Матвей Евсеевич с увлечением надвинулся на Аню горячей шестипудовой тушей и дохнул ей в лицо густым винным перегаром. Аня отшатнулась от него. Матвей Евсеевич пьяно усмехнулся и, опрокинув рюмку в заросший волосом рот, выплеснул остатки вина прямо на ковер.
— Испугалась? А? У меня у самого, по совести сказать, дух занимается. Тыщи, большие тыщи, как всё подчислил, получились. Горы золотые. А земля-матушка, она ведь на трех китах держится, и киты те из золота литы. Это уж от века так и навеки. Силища у денег, дочка, нестерпимая. Они в грязь человека втопчут и вознесут, и злодея обелят, и невинного злодеем сделают, как захочешь.
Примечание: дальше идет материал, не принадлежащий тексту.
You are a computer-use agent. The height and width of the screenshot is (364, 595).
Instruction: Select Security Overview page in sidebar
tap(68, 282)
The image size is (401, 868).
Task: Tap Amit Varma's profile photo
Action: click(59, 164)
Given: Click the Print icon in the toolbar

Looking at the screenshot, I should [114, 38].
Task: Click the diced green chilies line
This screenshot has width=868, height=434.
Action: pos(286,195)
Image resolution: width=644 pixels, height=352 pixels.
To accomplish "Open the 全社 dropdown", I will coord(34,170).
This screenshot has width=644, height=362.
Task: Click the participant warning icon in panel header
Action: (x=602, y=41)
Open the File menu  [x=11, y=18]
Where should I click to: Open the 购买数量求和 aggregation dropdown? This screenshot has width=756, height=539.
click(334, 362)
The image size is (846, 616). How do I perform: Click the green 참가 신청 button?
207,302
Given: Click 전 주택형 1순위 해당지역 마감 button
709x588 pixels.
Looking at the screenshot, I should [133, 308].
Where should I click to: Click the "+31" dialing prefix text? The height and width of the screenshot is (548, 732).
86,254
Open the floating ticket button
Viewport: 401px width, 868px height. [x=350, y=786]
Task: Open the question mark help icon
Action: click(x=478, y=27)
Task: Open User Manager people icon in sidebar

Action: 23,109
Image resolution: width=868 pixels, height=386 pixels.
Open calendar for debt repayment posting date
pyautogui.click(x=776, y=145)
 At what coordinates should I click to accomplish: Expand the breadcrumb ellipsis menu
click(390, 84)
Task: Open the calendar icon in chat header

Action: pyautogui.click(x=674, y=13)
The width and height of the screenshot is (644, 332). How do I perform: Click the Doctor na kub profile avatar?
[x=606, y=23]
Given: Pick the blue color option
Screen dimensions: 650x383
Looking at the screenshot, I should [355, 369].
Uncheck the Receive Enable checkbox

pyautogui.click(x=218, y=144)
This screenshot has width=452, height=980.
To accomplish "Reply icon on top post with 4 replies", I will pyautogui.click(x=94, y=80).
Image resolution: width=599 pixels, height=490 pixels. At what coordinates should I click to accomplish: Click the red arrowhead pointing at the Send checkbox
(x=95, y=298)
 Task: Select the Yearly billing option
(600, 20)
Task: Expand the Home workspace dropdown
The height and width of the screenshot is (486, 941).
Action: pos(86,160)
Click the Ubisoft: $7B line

Без них человек пыль и прах, и все, кому не лень, его по горбу дубасят, а с ними — силища, владыка, князь вселенной. Вот, брат. Э-эх, дочка, наследница, княгинюшка моя. А что? Что глядишь? Это, может, и не шутя. Вот выдам за князя, с такими-то деньгами это не шутка, и станешь ты не купчиха, а княгиня. В золотых хоромах будешь жить, золотой кусок есть, станут тебе люди в рот смотреть, твоего слова приказного ждать, в три дуги перед тобой гнуться. Какой-нибудь этакий лакей, что ли, доложит тебе когда — так и так, ваша светлость, там вас какой-то купчишка спрашивает, изволите принять или взашей гнать? А это я сам и есть. Эх, мать честная!
Матвей Евсеевич фертом прошелся по комнате.
— Фу ты ну ты, ножки гнуты.
Он остановился посредине комнаты, прищелкнул пальцами и захохотал так, что задребезжали стекла в окошке. Потом спустился вниз за новым графинчиком.
Через неделю после этого Матвей Евсеевич уехал за мороженой навагой на Онегу. Перед отъездом он притащил в Анин мезонин огромную шкуру белого медведя, подбитую по краям красным сукном, и кинул ее на пол.
— Ходи, дочка, ходи веселей по свету.
Она ходила. Медведь был изжелта-бел и длинношерст. Концы высокого волоса серебрились и щетинились. Она вытягивалась на мягкой медвежьей шкуре и думала. Дом был тих, и мысли были какие-то тихие, плавные, как густые двинские волны на вечерней заре.
Потом на неё нападало беспричинное веселье. Она бегала на цыпочках по всему дому, заглядывая в каждый угол. Комнаты были сумрачны и молчаливы, точно замкнутые наглухо мучные лари. Ей становилось душно. Она убегала из дому.
Альма тащила её на каток. Она шла на каток, хотя и не умела кататься. Она становилась возле раздевалки и подолгу смотрела, как летят мимо пестрые фигурки — в одиночку, парами, табунками. Были в них необычайная легкость и летучесть. Аня закрывала глаза и слушала, как тонко поет под коньками лед. Потом это звенящее пение льда покрывало пенье труб духового оркестра. Оркестр играл вальсы «На сопках Маньчжурии» или «Осенний сон». В чистом морозном воздухе корнеты согласно выпевали мелодию вальса, и она словно скользила по льду и отдавалась негромким эхом от окружавших каток высоких сугробов. И рокочущее пенье труб, и звон коньков, и смех, и кружение катающихся — всё это было приятно Ане до чрезвычайности. Она спускалась на лед и шла потихоньку по краю катка вдоль зеленых, вдавленных в сугробы скамеек.
Налетала Альма в белом свитере и короткой синей юбочке, обхватывала Аню крепкими ручками, тормошила, осыпала снегом, звонко хохотала:
— Анька, спасай!
Мчавшийся по пятам за ней тонкий гимназистик тормозил с полного хода и картинно вскидывался на носки коньков.